What to Ask for This Christmas Instead

Five things that protect old growth forest more than they cost:

  1. Donate to forest conservation organizations. Bob Brown Foundation. Wilderness Society. Australian Conservation Foundation. Victorian National Parks Association. Direct giving funds the campaigns that have historically secured protections.
  2. Reduce disposable paper at Christmas. Reusable cloth gift wrap. Skip cards or send digital. Reuse packaging. Saves money, reduces landfill, reduces pulp demand at the margin.
  3. Buy products from B Corp or FSC-certified sources. Including KeepCup packaging, FSC certified, recycled content.
  4. Write to your federal and state members. Forest policy is decided by state governments mostly.
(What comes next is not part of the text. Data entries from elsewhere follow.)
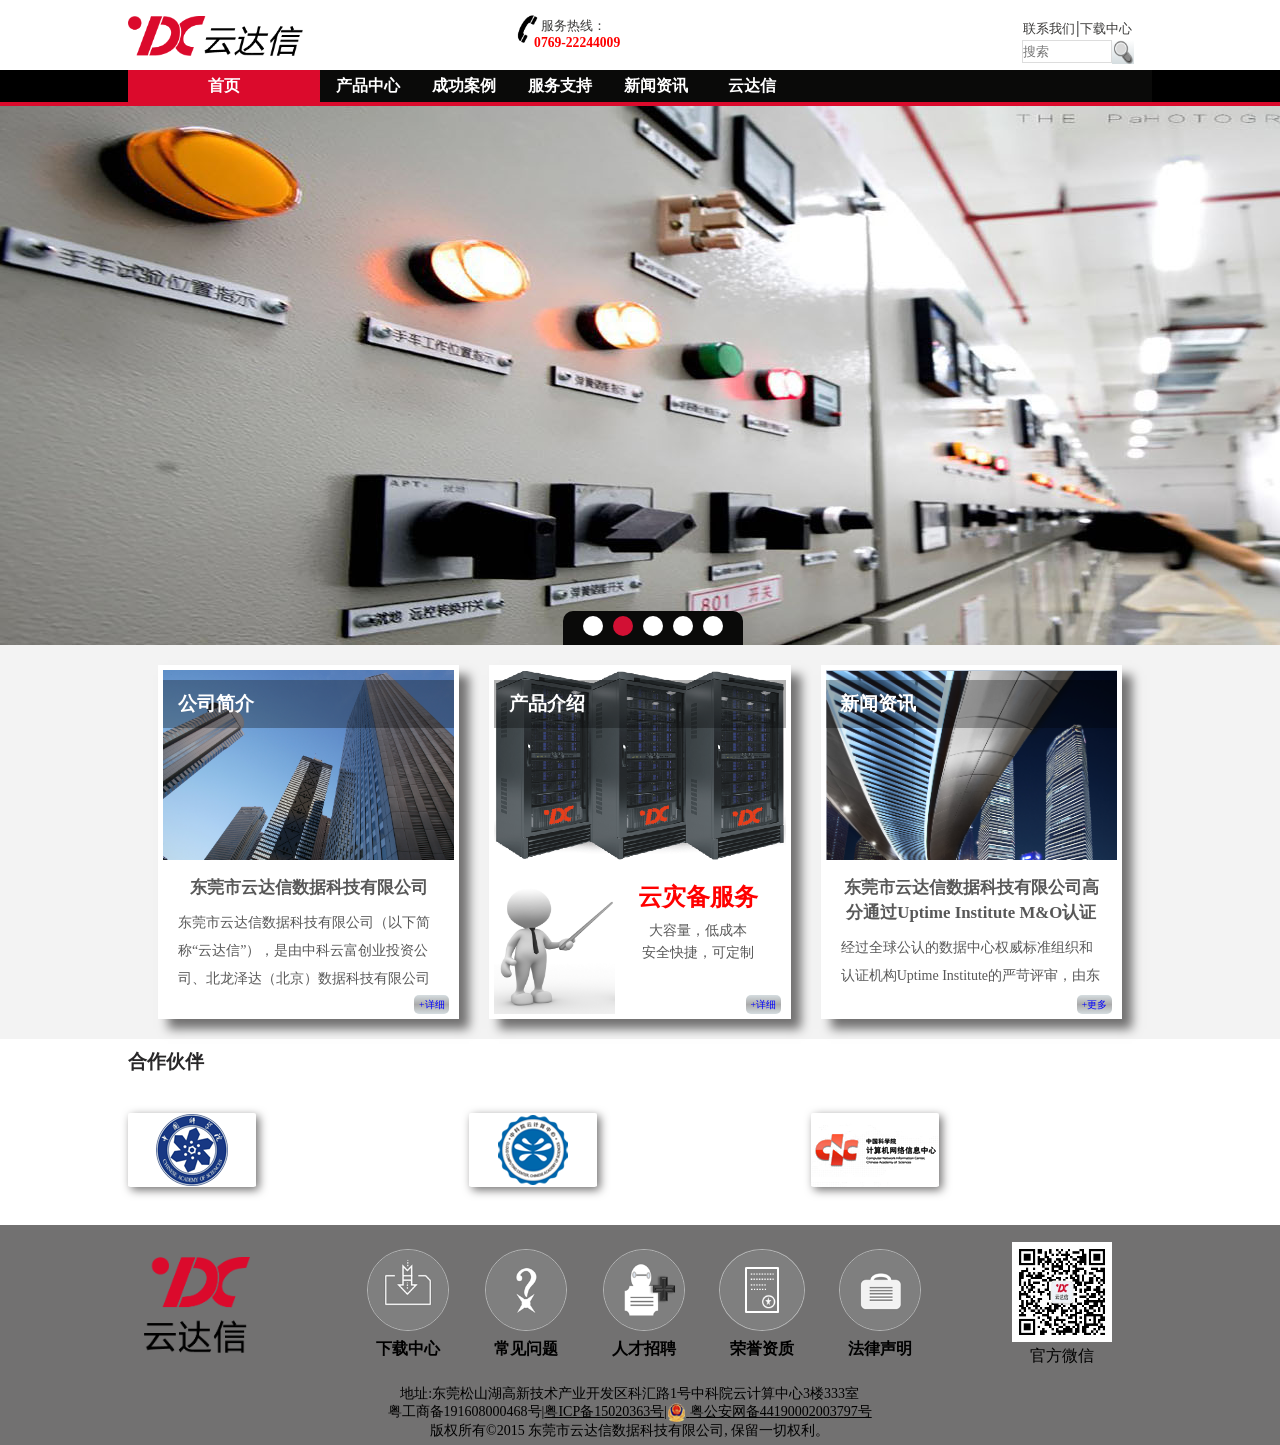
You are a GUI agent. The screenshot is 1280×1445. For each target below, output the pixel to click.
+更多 (1094, 1004)
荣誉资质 (762, 1348)
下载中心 (1106, 29)
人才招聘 (644, 1348)
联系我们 (1049, 29)
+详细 (431, 1004)
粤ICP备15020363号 (604, 1411)
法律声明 (880, 1348)
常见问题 (526, 1348)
The MPs you elect choose whether old growth gets protected or logged.
  5. Visit one. The forests that get protected are the ones people connect to. Daintree, Tarkine, Cape Howe, Otway Ranges, Walpole-Nornalup. Take the kids.

What KeepCup Does

KeepCup donates a portion of revenue to TreeProject and other reforestation and forest protection partners. Our packaging is FSC certified, with recycled content. We use no virgin pulp in any product or packaging element. The cup in your hand isn't directly an old growth question, but the supply chain culture of Australian manufacturing is, and we're part of demonstrating that businesses can operate without contributing to native forest logging.

Our products are tested to 1,000 uses, the cup that lasts is the cup that doesn't drive ongoing material demand at any point in the supply chain.

The Wider Argument

Old growth forest is the slowest-grown, hardest-to-replace, highest-carbon-density biological asset Australia has. The case for protecting all remaining old growth, federally, on climate grounds alone is overwhelming, setting aside the biodiversity, water catchment, cultural and recreational arguments.

That this protection still hasn't happened is a political failure, not an economic or environmental one. The arguments have been made and won. The politics is the lag.

FAQs

Is old growth forest still being logged in Australia?

Yes. Old growth logging continues in parts of Tasmania, NSW state forests, and some WA jarrah coupes. Primarily for woodchip export to paper pulp markets.

How much old growth forest is left in Australia?

A small fraction of the pre-European extent. Most of what remains is concentrated in Tasmania, Victoria, NSW, WA and QLD.

What can I do to protect old growth forest in Australia?

Donate to conservation organizations (Bob Brown Foundation, Wilderness Society), reduce disposable paper consumption, buy FSC-certified products, write to state and federal MPs, and visit protected forests to build the constituency for further protection.

Does KeepCup use any old growth or virgin pulp?

No. KeepCup packaging is FSC certified and uses post-consumer recycled content. No virgin pulp is used in any product or packaging element.